Melalui kisah historis tentang Kementerian Agama maupun persoalan umat islam dalam hal keagamaan, sejak dulu Muhammadiyah sudah ikut andil sebagai pelopor pejuang aksi nyata agar dapat dikelola pelopor negara. Sehingga saatnya Muhammadiyah dapat akses istimewa untuk mengelola sendiri haji dan umroh khusus Muhammadiyah untuk meringankan beban pemerintah dan Kementerian Agama, apalagi kuota haji umroh untuk indonesia semakin bahkan dikarenakan Indonesia termasuk negara moslem terbesar lagi terbanyak. Ini bukan sabagai tandingan, melainkan upaya mempermudah, meringankan, dan memnimalisir segala kendala teknis soal haji umroh yang kerap terjadi yang membuat kesalahan sama sering terulang kembali layaknya kaset rusak yang diputar yang menghasilkan ketidaknyamanan. Sehingga Muhammadiyah pun dapat melalui inovasi programme haji umroh sendiri untuk seluruh warga dan kader Muhammadiyah yang memiliki NBM terdapat secara resmi sebagai anggota Muhammadiyah untk melihat mana saja potensi calon haji baru dan calon umroh yang bisa diprogramkan.

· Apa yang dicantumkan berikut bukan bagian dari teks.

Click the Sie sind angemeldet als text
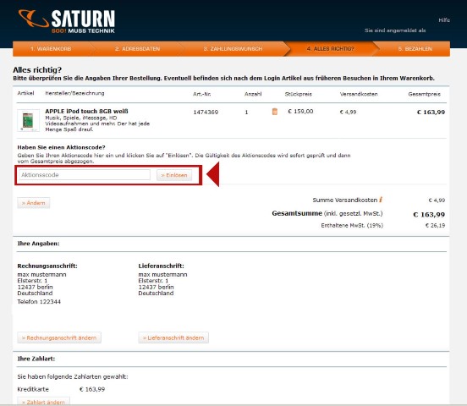Viewport: 467px width, 406px height. point(395,30)
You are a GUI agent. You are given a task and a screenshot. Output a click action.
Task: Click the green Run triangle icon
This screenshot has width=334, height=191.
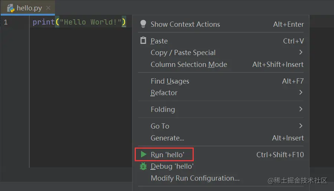[x=143, y=154]
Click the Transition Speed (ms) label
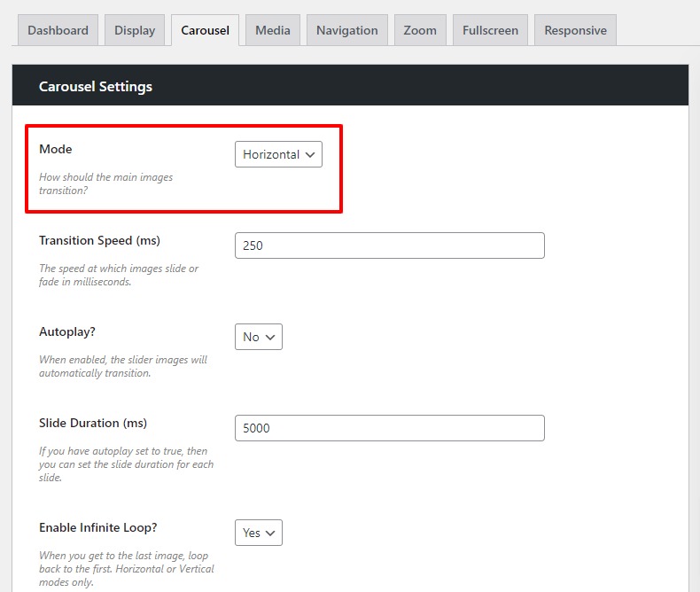 tap(99, 240)
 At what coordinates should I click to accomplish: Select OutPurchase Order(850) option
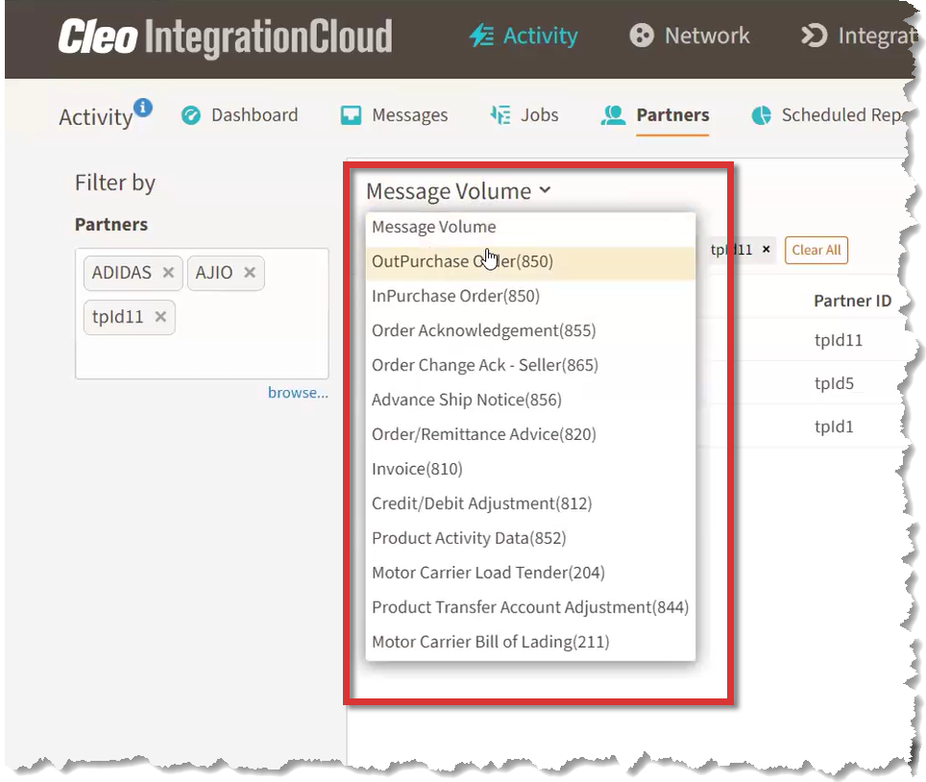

Khususnya persoalan umroh yang menjadi bisnis circuit and recreation oleh beberapa pihak pengusaha dan oknum yang hanya mencari keuntungan bukan keberkahan dan keselamatan. Maka sudah saatnya Muhammadiyah baik pimpinan pusat, pimpinan wilayah dan pimpinan daerah Muhammadiyah memiliki programme umroh bersama Muhammadiyah baik itu perusahaan yang dimiliki AUM itu sendiri, atau yang dimiliki kader Muhammadiyah ataupun yang masih kerja sama menguntungkan dengan perusahaan circuit and recreation biro umroh lain secara profesional atau cara lainnya. Pada intinya adalah agar Muhammadiyah mulai mengelola secara rapi semua potensi calon haji Muhammadiyah dan semua potensi calon umroh Muhammadiyah yang dikelola dengan baik melalui manajemen Muhammadiyah yang efektif lagi efisien. Jangan sampai ritual ibadah haji umroh ini hanya dinikmati oleh kaum oknum materialistik, dinikmati oleh kaum hedonis kedok agama dan dinikmati oleh pebisnis islam tapi anti islam secara nilai, ideologi, aqidah, dan syariah. Muhammadiyah tentu sangat bisa dan mampu untuk dapat melakukan programme upaya haji umroh melalui Muhammadiyah ini kepada seluruh warga Muhammadiyah secara keseluruhan, demi terjaga nya ritual ibadah ini yang sarat akan permainan bisnis-politis oleh oknum elitis berkedok agama diluaran sana yang terkandung masih banyak tidak bertanggung jawab sampai pada kepulangan para customer haji maupun umroh. Semoga seluruh warga Muhammadiyah medapatkan jalan kemudahan terhadap panggilan suci untuk haji atau umroh ini dengan cara, jalan dan mekanisme yang benar bersama Muhammadiyah tentunya. Karena sudah saatnya PWM dan PDM dapat mempersiapkan selalu calon jamaah haji Muhammadiyah dan calon jamaah unroh Muhammadiyah yang dikelola dengan programme berkemajuan agar semua mendustakan kesempatan untuk bisa menunaikan panggilan suci haji umroh melalui Muhammadiyah sebagai jalan kemudahan beribadah ke tanah suci mekkah.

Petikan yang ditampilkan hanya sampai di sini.